__Collected data entries__
====

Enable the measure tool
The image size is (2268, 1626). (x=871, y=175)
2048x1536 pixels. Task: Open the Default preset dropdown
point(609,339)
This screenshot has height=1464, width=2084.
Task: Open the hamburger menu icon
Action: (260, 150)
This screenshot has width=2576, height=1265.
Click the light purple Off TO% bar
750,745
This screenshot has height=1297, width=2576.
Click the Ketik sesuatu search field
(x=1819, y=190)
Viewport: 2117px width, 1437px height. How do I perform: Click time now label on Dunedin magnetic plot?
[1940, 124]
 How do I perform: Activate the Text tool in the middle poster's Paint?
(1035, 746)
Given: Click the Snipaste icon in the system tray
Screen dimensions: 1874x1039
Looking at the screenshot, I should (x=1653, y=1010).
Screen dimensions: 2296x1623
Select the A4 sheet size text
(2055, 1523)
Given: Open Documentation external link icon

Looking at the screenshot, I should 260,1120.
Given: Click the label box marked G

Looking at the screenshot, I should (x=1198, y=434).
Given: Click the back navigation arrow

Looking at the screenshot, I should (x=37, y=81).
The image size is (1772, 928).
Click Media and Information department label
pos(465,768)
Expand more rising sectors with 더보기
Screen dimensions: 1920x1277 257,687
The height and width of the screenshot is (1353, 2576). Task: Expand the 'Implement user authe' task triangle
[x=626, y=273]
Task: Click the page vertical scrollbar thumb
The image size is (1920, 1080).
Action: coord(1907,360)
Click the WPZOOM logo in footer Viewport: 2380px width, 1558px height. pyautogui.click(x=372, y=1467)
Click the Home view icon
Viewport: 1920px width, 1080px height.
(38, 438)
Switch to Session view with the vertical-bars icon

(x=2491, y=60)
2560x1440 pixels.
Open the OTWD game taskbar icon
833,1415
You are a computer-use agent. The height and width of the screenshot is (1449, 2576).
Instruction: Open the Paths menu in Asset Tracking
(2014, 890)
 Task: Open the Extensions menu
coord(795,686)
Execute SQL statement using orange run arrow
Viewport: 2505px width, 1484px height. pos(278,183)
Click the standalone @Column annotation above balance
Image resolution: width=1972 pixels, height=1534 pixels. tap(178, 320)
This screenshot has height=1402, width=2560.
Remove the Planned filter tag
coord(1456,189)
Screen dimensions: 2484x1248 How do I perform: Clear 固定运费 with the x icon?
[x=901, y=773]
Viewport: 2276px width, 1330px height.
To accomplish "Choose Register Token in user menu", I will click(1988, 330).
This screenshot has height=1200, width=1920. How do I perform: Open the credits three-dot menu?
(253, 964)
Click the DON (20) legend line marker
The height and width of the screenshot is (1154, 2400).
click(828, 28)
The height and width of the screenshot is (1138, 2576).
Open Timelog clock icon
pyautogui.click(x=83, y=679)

====

__Required work__
Return each line of the records above exactly as it reads.

__Task output__
Enable the measure tool
The image size is (2268, 1626). (x=871, y=175)
2048x1536 pixels. Task: Open the Default preset dropdown
point(609,339)
This screenshot has height=1464, width=2084.
Task: Open the hamburger menu icon
Action: (260, 150)
This screenshot has width=2576, height=1265.
Click the light purple Off TO% bar
750,745
This screenshot has height=1297, width=2576.
Click the Ketik sesuatu search field
(x=1819, y=190)
Viewport: 2117px width, 1437px height. How do I perform: Click time now label on Dunedin magnetic plot?
[1940, 124]
 How do I perform: Activate the Text tool in the middle poster's Paint?
(1035, 746)
Given: Click the Snipaste icon in the system tray
Screen dimensions: 1874x1039
Looking at the screenshot, I should (x=1653, y=1010).
Screen dimensions: 2296x1623
Select the A4 sheet size text
(2055, 1523)
Given: Open Documentation external link icon

Looking at the screenshot, I should 260,1120.
Given: Click the label box marked G

Looking at the screenshot, I should (x=1198, y=434).
Given: Click the back navigation arrow

Looking at the screenshot, I should (x=37, y=81).
The image size is (1772, 928).
Click Media and Information department label
pos(465,768)
Expand more rising sectors with 더보기
Screen dimensions: 1920x1277 257,687
The height and width of the screenshot is (1353, 2576). Task: Expand the 'Implement user authe' task triangle
[x=626, y=273]
Task: Click the page vertical scrollbar thumb
The image size is (1920, 1080).
Action: coord(1907,360)
Click the WPZOOM logo in footer Viewport: 2380px width, 1558px height. pyautogui.click(x=372, y=1467)
Click the Home view icon
Viewport: 1920px width, 1080px height.
(38, 438)
Switch to Session view with the vertical-bars icon

(x=2491, y=60)
2560x1440 pixels.
Open the OTWD game taskbar icon
833,1415
You are a computer-use agent. The height and width of the screenshot is (1449, 2576).
Instruction: Open the Paths menu in Asset Tracking
(2014, 890)
 Task: Open the Extensions menu
coord(795,686)
Execute SQL statement using orange run arrow
Viewport: 2505px width, 1484px height. pos(278,183)
Click the standalone @Column annotation above balance
Image resolution: width=1972 pixels, height=1534 pixels. tap(178, 320)
This screenshot has height=1402, width=2560.
Remove the Planned filter tag
coord(1456,189)
Screen dimensions: 2484x1248 How do I perform: Clear 固定运费 with the x icon?
[x=901, y=773]
Viewport: 2276px width, 1330px height.
To accomplish "Choose Register Token in user menu", I will click(1988, 330).
This screenshot has height=1200, width=1920. How do I perform: Open the credits three-dot menu?
(253, 964)
Click the DON (20) legend line marker
The height and width of the screenshot is (1154, 2400).
click(828, 28)
The height and width of the screenshot is (1138, 2576).
Open Timelog clock icon
pyautogui.click(x=83, y=679)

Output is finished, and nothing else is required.